▸ QUESTIONS TO ANSWER
(a) Answer these questions from the forum thread about the puppy's sudden accidents.
(i) How old is the male puppy?
(ii) What kind of cleaners does sarahaf suggest using?
(iii) What was the name of the cat that was put down?
(b) Copy out the part of the forum thread about the puppy's sudden accidents starting at "Sorry to hear" and ending at "have been saying.".

▸ DOCUMENT PASSAGE
····················

# Sudden accidents! Help!



## Shanbrier (Nov 29, 2011)

Our 14 week old male is bell trained and hasn't had an accident in weeks. Today he had 3 and one of those on our bed! He just looked at us and peed. Barely squat. This is in between numerous times he was asking to go out. I thought maybe uti but he was fine all the previous night in his crate and morning/afternoon. All accidents happened in the evening. Is it territorial or a dominance issue? He was in rare form tonight as well regarding energy/biting/excitable. Torn on how to scold or not to scold. Will see if it continues. We love him so much but this is bit ok!!!!


----------



## R E McCraith (Nov 24, 2011)

take him out more n crate him at night praise him everytime he is going they do not like 2 mess in crate


----------



## sarahaf (Aug 17, 2009)

I wouldn't scold. If not a medical issue, it's probably just excitabillity. Ignore (and use enzymatic cleaners) if you don't catch him in the act, and get him outside if you catch him in the act.


----------



## datacan (May 15, 2011)

No problem. They will try and outsmart you : and at 14 weeks no need to be angry at all. 
Take him outside yourself again every time go with him... together is better.
They are sooooooooooo cute.


----------



## Shanbrier (Nov 29, 2011)

Well we think he might have been telling us something. The next morning we had to put our beloved cat Leo down No accidents since.


----------



## luv2laugh (Oct 6, 2011)

Sorry to hear about your cat. It is always difficult to lose one of the family. 

It sounds like he could sense her illness and was upset about it. I'm glad they can't talk , but if he could speak English I wonder what your guy would have been saying.


----------



## mswhipple (Mar 7, 2011)

Sincere condolences on your loss of Leo... Experiencing the loss of a pet is always heartbreaking. :'(


----------



## Aimless1 (Sep 25, 2011)

Very sorry for your loss. Hoping Leo had a long care free life.


----------

····················

▸ Pixel coordinate grounding data
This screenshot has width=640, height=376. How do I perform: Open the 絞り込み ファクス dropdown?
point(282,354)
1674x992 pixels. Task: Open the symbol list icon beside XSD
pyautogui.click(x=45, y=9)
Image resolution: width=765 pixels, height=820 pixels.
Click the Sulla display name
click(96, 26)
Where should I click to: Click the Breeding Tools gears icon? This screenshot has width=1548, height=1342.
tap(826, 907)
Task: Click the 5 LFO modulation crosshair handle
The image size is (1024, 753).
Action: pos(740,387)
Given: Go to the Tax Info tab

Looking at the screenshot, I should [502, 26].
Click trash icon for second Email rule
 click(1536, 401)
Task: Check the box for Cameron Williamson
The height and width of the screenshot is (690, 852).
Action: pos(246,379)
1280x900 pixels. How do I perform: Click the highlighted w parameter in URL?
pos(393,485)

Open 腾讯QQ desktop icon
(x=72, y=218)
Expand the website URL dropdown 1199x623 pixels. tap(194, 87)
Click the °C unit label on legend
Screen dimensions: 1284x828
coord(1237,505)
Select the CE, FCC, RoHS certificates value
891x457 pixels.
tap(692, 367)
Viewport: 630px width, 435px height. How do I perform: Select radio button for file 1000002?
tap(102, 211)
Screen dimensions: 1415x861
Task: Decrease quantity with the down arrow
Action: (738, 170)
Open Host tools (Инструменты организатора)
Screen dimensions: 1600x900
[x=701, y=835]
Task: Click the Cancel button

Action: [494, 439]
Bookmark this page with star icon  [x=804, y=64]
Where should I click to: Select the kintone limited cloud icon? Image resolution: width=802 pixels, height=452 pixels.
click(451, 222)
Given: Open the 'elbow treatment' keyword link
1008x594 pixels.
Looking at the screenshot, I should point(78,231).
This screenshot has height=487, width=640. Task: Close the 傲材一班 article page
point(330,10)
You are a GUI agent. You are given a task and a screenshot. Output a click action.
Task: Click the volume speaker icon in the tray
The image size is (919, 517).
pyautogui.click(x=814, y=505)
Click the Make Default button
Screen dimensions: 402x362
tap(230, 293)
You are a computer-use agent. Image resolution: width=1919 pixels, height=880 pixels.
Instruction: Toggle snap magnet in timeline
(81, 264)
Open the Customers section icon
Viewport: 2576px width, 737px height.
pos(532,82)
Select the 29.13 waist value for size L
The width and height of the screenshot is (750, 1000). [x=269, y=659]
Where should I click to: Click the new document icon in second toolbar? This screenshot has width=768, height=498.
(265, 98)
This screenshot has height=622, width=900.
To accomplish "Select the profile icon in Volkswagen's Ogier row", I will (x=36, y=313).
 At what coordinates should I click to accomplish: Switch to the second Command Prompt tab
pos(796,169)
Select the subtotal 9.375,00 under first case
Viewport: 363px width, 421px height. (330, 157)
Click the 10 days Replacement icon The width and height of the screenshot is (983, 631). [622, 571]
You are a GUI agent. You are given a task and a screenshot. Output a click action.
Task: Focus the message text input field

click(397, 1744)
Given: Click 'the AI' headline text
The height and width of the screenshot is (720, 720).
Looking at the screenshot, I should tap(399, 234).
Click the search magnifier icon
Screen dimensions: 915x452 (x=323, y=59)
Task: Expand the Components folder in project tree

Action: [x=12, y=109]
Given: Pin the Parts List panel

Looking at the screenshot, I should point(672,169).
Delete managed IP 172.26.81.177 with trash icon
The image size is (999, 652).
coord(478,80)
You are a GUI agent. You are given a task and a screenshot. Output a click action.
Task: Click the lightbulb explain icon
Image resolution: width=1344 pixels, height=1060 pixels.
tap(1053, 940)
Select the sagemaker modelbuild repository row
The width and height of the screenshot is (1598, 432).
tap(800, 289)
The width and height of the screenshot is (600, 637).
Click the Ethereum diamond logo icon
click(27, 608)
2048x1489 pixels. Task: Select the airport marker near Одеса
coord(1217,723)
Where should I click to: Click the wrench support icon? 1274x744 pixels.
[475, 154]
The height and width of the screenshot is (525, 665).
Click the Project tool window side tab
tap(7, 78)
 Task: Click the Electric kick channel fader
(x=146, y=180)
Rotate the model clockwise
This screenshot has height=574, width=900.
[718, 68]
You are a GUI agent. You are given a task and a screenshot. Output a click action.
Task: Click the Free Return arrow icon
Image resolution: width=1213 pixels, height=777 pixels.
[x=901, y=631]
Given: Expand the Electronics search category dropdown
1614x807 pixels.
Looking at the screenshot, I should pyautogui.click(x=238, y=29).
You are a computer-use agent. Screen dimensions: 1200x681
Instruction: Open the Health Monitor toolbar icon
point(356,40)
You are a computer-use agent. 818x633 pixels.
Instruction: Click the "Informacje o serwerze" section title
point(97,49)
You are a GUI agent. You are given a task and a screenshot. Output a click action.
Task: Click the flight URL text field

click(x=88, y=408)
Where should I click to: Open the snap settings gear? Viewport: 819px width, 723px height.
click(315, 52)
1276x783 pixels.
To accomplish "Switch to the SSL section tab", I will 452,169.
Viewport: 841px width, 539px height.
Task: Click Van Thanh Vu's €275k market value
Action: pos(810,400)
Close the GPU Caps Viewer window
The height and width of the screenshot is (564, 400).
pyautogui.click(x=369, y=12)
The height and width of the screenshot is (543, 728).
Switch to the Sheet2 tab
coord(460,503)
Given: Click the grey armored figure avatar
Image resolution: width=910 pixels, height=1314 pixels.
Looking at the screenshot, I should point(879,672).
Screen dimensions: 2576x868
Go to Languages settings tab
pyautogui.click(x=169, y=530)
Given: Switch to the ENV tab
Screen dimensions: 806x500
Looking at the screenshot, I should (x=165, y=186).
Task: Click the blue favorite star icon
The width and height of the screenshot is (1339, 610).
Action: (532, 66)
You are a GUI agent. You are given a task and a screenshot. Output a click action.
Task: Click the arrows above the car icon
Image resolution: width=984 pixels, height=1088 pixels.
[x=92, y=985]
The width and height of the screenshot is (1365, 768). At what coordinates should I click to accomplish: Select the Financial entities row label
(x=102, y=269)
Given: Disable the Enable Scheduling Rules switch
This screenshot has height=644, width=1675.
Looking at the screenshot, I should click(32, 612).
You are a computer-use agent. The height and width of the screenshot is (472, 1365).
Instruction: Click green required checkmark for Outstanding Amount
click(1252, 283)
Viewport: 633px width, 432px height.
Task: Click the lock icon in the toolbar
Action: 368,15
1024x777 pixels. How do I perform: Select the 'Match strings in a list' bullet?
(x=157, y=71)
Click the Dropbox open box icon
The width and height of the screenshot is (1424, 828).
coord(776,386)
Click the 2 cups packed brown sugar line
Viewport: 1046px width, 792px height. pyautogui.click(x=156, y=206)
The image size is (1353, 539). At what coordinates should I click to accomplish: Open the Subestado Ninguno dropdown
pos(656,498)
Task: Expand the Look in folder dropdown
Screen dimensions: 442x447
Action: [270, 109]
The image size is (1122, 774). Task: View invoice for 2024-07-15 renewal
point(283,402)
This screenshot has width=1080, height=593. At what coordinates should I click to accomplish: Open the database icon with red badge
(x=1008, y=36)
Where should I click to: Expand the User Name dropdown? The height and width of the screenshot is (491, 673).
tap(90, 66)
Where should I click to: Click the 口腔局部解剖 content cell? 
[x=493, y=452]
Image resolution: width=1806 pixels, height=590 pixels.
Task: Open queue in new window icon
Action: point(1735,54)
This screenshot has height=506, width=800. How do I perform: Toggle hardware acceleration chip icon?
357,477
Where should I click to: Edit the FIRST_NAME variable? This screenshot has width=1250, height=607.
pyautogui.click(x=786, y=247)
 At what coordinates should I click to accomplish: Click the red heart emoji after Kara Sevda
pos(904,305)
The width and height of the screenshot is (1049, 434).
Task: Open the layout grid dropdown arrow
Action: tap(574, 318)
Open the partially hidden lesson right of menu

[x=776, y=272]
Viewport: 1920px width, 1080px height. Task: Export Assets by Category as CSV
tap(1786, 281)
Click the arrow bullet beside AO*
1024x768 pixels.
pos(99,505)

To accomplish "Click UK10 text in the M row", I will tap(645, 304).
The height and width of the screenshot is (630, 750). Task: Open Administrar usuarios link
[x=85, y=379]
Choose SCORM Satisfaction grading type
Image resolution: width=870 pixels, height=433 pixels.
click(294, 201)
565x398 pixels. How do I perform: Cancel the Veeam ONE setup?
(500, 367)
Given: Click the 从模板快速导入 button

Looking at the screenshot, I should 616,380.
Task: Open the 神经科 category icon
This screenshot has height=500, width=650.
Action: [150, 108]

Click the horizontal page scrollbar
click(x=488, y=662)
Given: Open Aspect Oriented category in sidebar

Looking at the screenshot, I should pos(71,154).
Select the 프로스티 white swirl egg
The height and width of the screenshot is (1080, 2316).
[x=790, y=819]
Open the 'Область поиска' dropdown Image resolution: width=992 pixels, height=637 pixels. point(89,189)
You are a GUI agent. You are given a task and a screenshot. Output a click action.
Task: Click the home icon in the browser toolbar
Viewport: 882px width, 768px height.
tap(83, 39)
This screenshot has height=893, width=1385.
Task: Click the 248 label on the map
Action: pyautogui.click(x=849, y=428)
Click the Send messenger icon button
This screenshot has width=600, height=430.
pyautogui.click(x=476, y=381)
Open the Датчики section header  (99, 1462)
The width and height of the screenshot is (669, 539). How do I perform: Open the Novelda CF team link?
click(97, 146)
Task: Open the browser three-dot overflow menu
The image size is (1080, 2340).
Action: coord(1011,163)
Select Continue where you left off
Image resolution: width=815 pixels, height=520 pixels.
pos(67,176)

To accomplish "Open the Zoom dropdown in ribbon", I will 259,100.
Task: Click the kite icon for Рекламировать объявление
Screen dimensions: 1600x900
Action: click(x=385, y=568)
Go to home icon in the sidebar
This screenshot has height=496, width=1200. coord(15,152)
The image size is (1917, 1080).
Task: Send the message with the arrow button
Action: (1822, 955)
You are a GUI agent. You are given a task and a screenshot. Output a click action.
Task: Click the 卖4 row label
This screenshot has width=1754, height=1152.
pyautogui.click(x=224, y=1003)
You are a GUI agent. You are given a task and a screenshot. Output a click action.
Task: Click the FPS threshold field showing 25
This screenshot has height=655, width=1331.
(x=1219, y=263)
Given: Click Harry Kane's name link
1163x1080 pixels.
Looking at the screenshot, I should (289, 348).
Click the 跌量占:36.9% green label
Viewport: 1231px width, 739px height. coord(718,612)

····················

▸ WRITTEN ANSWERS
(a)
(i) 14 weeks old
(ii) Enzymatic cleaners
(iii) Leo

(b)
Sorry to hear about your cat. It is always difficult to lose one of the family. 

It sounds like he could sense her illness and was upset about it. I'm glad they can't talk , but if he could speak English I wonder what your guy would have been saying.